So when I woke, hours later to sounds from my hp, *beep-beep* of sms's and apparently a few calls, I was blur. And I tot the match was over. And I thought we had lost... Why? Cause the first few sms I read was;
2.51am Su: Things not looking good for you. (Chelsea)
3.00am Daniel: What you think about it now? Still got chance? hehe (Man U)
3.31am Daniel: Good game...can go sleep de..hehe... (Man U)
3.38am Muharram: Wha ha ha..Told you Liverpool suck to the max...See they are rotting now.... (Man U)
3.58am Kok Choong: So cham...Tak pe lah, next year still got champ's league.Oh right..Didnt qualify... (i cant rmb which team...)
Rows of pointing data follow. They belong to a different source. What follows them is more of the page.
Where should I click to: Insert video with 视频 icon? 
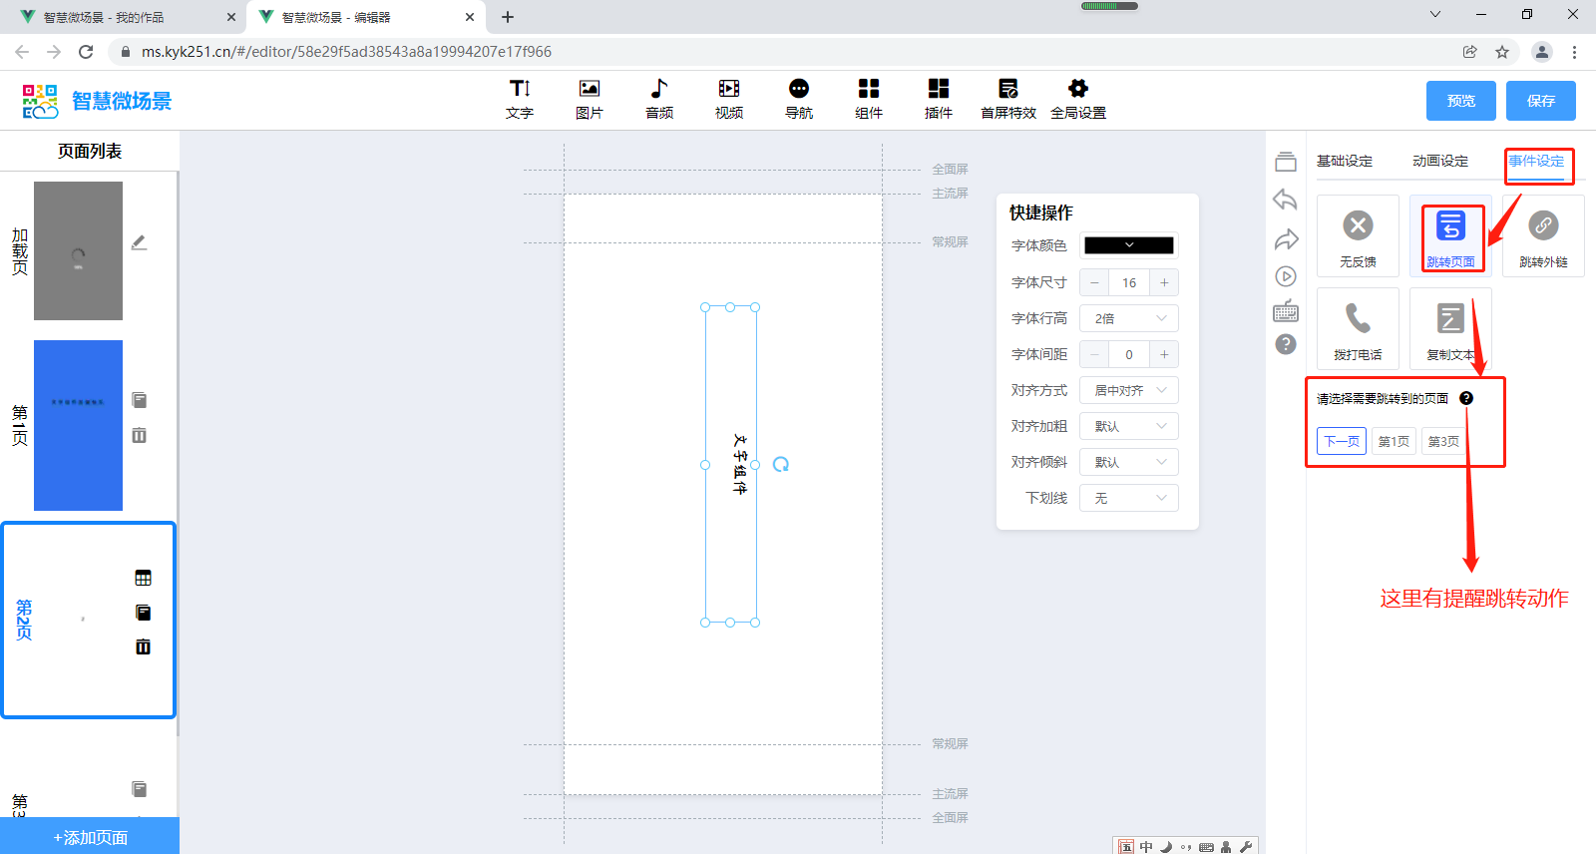point(728,99)
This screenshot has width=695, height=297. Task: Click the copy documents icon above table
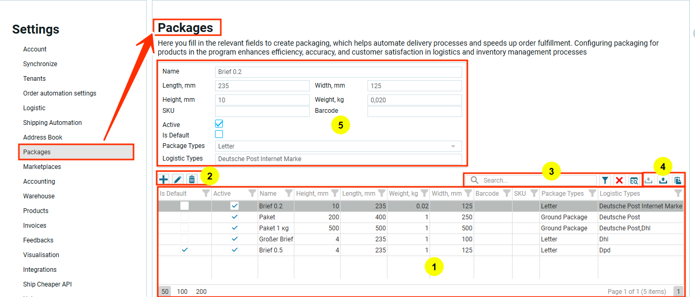pos(678,181)
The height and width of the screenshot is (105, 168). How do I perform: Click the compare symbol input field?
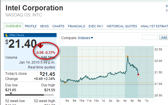(x=150, y=37)
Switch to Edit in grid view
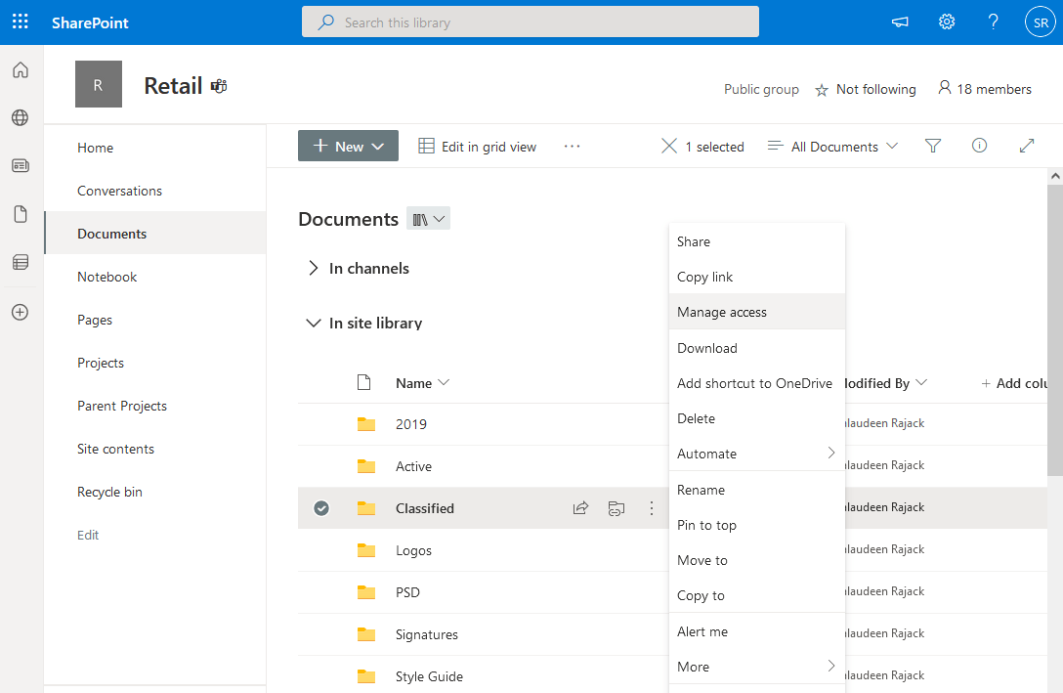This screenshot has width=1063, height=693. (x=477, y=146)
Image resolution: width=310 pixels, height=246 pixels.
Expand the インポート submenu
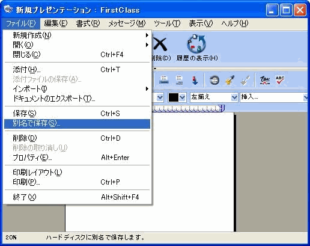point(147,89)
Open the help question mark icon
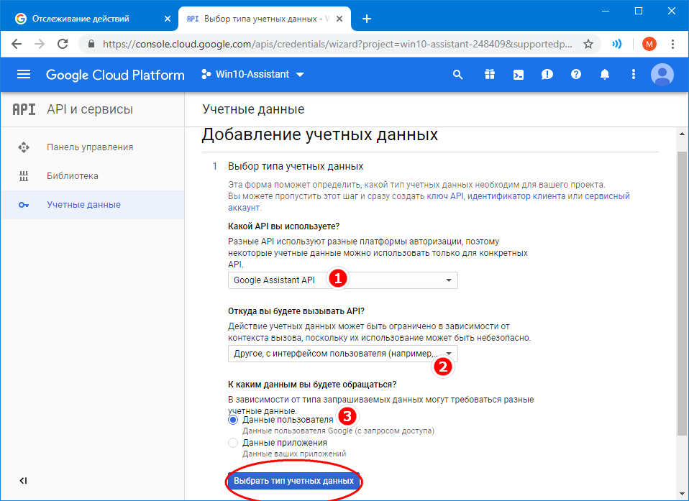Image resolution: width=689 pixels, height=501 pixels. (x=575, y=75)
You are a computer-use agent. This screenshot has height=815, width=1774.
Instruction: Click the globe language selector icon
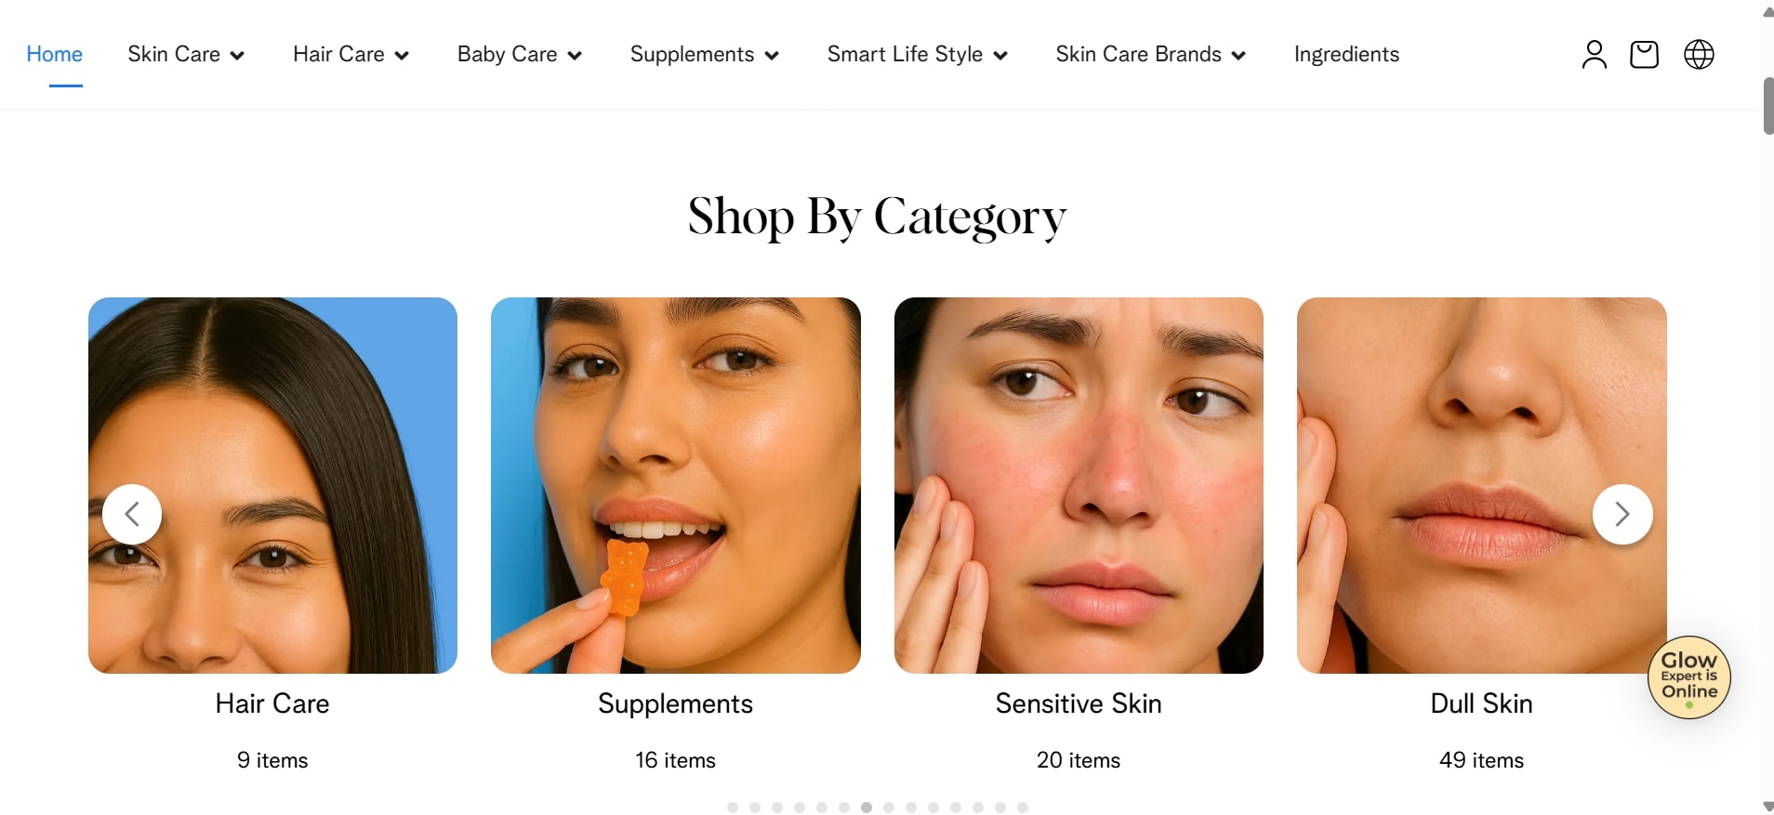1699,55
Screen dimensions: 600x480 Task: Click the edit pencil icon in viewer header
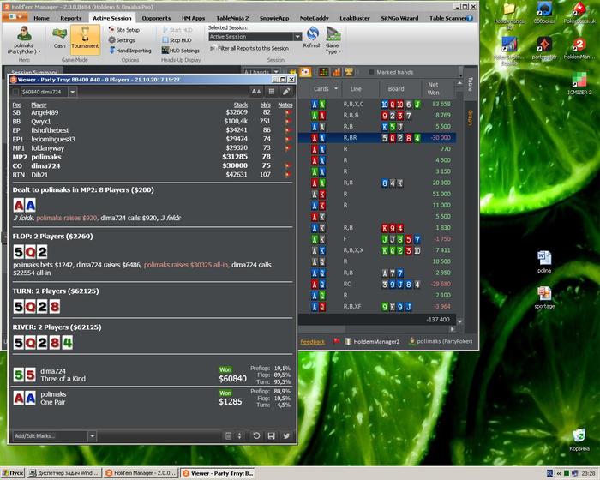point(286,91)
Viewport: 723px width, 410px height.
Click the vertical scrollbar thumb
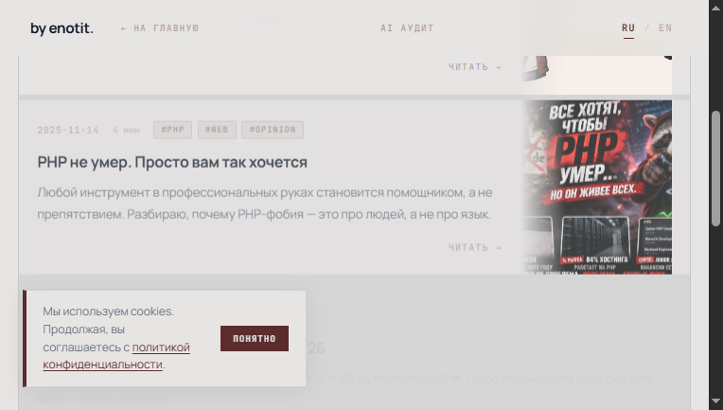click(x=716, y=169)
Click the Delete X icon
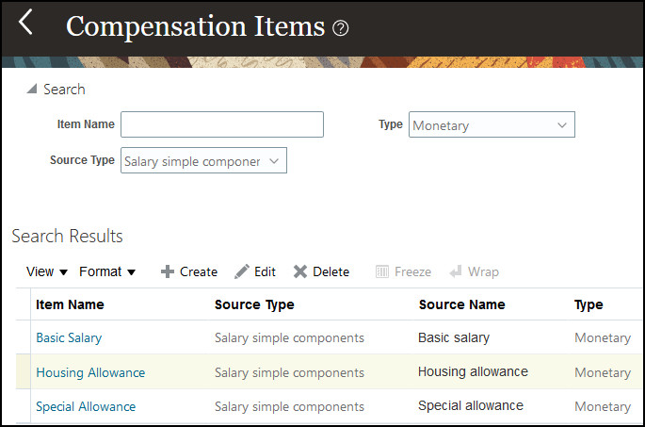This screenshot has width=645, height=427. (x=300, y=271)
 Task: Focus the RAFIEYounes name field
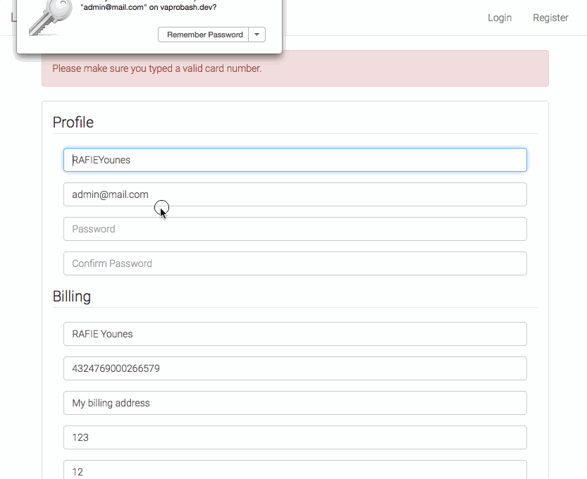[295, 160]
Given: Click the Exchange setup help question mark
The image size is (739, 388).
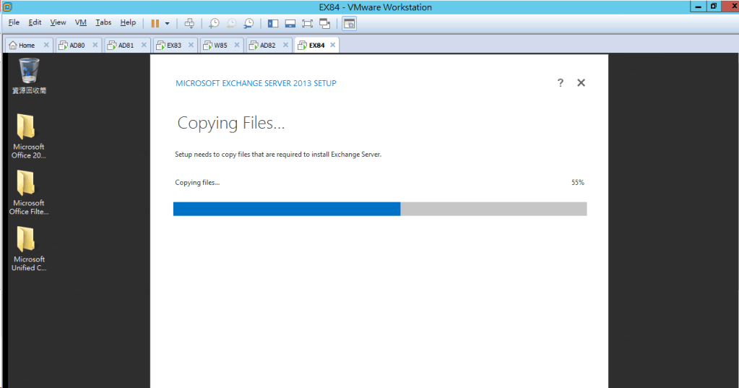Looking at the screenshot, I should [x=560, y=83].
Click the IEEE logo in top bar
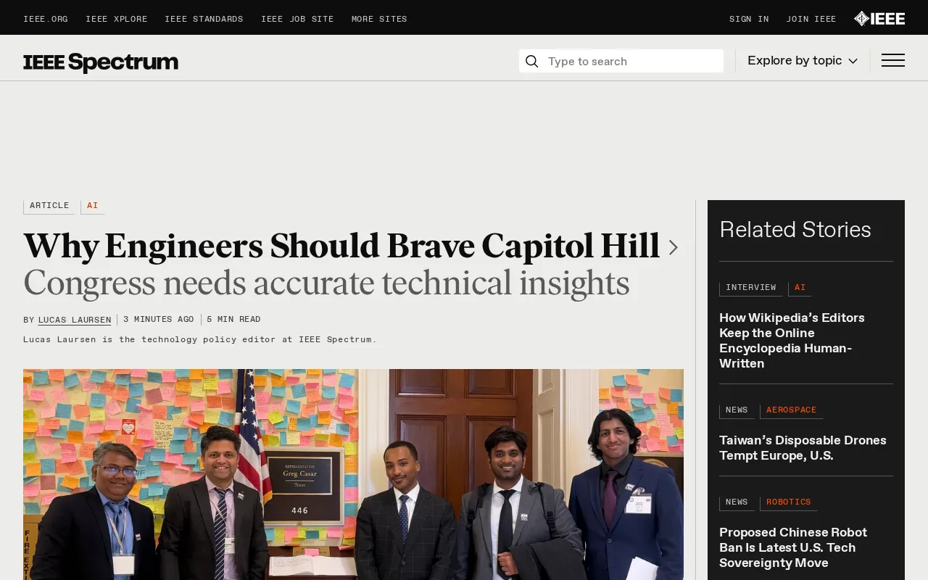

See what lovely friends I’ve got...Tsk tsk tsk...So I really thought it was over and done with, no point getting up, go back to sleep. When I heard my mom frantically banging on my room door, asking me to get up n watch, and I actually shouted back "Whats the point we've lost already...the match is over!!!" And she shouted back "No its NOT! Get UP!" Seriously, getting up at 4am and brain all muddled, thinking two different things, its horrible.

Thats when I read the REST of the sms's
4.02am Jon: OH MY GOD.
4.06am Daniel: I salute Liverpool...no regrets staying up to support them..
4.07am Kevin: Hats off to your team girl!!!
4.08am Kok Choong: Oi Wake up! Should watch! its a fantastic comeback!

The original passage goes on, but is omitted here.